Secondo le prime informazioni disponibili, i ladri sarebbero entrati nello stabilimento intorno alle 22:00 del giorno precedente e avrebbero agito fino alle prime ore del mattino, arrivando a caricare opere e oggetti su un furgone. Per aprirsi un varco avrebbero sfondato un pesante cancello d'acciaio, agganciandolo con un cavo e trascinandolo via, servendosi a quanto pare di un camion della stessa azienda come ariete.
- Periodo del furto: circa dalle 22:00 alle 6:00 della mattina seguente.
- Modalità: rimozione forzata di un cancello d'acciaio e utilizzo di veicoli dell'azienda per il carico.
- Forze investigative coinvolte: Nucleo TPC dell'Aquila e stazione carabinieri di Oricola.

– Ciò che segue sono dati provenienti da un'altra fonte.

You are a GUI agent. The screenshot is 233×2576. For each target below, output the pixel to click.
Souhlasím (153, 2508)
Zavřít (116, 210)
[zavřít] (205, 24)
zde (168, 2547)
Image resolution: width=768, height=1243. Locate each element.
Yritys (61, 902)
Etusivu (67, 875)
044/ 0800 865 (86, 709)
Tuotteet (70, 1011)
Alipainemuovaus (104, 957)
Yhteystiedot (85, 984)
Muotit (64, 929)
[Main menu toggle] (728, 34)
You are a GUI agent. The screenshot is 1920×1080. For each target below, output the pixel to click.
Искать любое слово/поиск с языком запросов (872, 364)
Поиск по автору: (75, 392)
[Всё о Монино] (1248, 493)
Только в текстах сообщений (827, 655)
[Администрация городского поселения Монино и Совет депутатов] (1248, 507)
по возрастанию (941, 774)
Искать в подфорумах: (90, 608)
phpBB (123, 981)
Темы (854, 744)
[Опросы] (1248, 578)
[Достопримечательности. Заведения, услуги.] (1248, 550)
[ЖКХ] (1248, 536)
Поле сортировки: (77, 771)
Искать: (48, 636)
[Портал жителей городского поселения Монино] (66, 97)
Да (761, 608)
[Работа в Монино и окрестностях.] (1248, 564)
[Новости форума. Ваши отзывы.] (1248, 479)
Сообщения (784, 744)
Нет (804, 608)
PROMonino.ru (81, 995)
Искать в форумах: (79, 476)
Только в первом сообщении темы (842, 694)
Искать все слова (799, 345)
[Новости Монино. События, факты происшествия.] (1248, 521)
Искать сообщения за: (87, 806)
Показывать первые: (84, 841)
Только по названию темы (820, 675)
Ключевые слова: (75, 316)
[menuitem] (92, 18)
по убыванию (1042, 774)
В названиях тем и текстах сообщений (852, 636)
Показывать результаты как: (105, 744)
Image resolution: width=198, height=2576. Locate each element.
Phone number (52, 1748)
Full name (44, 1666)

Tra le opere sottratte è indicata la scultura in bronzo intitolata "La Ballerina" attribuita a Manzù, descritta come pezzo unico dal peso stimato di circa dieci quintali, la cui movimentazione richiede attrezzature e più persone. Scomparsi anche altri lavori attribuiti allo stesso artista e alcuni bassorilievi ascrivibili a Picasso, acquistati nel tempo dall'imprenditore e collezionista che deteneva la raccolta.
| Voce | Dettaglio |
|---|---|
| Luogo | Oricola (AQ), sede amministrativa Lilli Petroli |
| Opere sottratte | Sculture in bronzo e bassorilievi attribuiti a Manzù e Picasso |
| Valore stimato | Circa 5 milioni di euro |
| Indagini | Nucleo TPC dell'Aquila e stazione carabinieri di Oricola |
La dinamica descritta dagli investigatori — accesso dal retro della struttura, uso di cavi e camion per spostare il cancello e carico con un furgone aziendale — segnala l'impiego di mezzi e una programmazione che non esclude connessioni con circuiti di ricettazione specializzati. Gli inquirenti valutano anche la possibilità che le opere possano essere destinate a mercati clandestini internazionali.
L'assenza, secondo quanto emerso, di un impianto di allarme efficiente nella struttura ha facilitato l'azione del gruppo. Gli accertamenti proseguiranno per ricostruire ogni fase del furto, identificare i responsabili e rintracciare le opere sottratte. Le autorità competenti hanno richiesto l'attenzione dei collezionisti, dei mercati e dei canali d'asta per eventuali segnalazioni di pezzi corrispondenti alle descrizioni.
Per la cittadinanza della Marsica e per gli enti locali è una perdita che investe non solo il patrimonio privato ma anche la tutela della memoria artistica della regione. L'episodio richiama l'attenzione sulla necessità di misure di sicurezza adeguate negli spazi che custodiscono beni culturali, pubblici e privati, e sull'importanza della collaborazione tra istituzioni e forze dell'ordine per prevenire e contrastare i reati contro il patrimonio culturale.